WHAT YOU SHOULD DO:
Say how many lines in the data hold "will". Nothing else belongs in the answer.

SUPPLIED DATA:
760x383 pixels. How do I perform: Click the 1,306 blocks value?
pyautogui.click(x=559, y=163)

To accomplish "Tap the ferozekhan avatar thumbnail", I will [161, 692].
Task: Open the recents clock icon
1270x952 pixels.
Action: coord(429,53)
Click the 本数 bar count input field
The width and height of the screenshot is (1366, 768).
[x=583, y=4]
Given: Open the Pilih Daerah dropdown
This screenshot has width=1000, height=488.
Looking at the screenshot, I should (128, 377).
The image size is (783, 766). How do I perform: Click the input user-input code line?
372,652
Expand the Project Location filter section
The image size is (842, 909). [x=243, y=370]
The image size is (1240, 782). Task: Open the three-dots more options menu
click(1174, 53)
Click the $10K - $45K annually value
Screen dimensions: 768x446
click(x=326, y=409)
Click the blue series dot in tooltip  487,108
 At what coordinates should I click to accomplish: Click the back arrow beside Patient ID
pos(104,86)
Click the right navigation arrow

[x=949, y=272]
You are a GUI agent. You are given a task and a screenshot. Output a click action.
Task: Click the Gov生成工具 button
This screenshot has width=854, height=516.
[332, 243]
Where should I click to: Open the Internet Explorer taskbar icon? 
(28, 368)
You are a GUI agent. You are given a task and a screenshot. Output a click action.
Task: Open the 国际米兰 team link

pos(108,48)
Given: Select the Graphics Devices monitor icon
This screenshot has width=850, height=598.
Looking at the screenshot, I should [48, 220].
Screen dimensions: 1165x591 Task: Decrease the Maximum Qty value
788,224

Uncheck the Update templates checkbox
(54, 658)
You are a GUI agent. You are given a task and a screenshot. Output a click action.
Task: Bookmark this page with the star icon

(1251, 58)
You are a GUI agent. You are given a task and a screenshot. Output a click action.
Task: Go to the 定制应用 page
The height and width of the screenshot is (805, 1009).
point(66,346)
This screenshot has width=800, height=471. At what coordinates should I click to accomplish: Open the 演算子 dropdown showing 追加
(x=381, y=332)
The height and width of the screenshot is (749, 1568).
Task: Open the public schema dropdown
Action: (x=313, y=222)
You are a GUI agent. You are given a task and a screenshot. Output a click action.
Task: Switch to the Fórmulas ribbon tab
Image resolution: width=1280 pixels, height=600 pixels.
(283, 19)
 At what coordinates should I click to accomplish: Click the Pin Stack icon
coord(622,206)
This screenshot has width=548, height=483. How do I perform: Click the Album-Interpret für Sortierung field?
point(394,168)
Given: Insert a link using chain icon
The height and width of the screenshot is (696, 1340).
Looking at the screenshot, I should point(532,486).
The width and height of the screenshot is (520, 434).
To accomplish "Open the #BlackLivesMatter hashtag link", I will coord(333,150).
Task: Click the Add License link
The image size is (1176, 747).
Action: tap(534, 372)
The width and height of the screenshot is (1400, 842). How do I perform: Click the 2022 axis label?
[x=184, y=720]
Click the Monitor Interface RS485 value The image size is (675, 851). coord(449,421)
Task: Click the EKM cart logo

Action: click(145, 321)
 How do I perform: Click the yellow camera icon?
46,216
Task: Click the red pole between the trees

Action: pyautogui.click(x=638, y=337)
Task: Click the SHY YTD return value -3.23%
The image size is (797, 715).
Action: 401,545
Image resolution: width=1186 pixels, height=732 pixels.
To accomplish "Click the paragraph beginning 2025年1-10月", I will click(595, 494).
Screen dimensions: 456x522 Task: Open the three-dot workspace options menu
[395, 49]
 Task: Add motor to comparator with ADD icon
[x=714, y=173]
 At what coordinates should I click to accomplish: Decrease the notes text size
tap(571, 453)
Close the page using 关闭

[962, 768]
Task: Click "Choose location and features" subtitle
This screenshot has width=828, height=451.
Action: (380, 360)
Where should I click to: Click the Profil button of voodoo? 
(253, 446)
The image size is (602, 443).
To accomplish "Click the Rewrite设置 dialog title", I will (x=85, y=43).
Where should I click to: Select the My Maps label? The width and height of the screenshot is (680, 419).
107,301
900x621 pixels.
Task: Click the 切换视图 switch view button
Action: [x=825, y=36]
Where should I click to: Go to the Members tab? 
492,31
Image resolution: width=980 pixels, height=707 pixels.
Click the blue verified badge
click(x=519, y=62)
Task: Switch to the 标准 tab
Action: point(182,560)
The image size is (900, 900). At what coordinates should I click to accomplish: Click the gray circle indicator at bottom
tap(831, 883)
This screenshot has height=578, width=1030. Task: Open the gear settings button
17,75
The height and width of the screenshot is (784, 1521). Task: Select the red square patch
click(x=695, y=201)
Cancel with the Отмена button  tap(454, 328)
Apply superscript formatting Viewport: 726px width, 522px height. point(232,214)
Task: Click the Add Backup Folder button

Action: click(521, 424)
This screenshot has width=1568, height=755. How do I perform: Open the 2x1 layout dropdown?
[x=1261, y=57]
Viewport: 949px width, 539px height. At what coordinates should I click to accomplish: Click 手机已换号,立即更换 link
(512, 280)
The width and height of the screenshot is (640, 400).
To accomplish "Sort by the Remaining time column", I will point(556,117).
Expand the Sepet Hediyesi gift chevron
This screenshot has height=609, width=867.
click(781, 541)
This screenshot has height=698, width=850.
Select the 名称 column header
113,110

EXERCISE RESULT:
5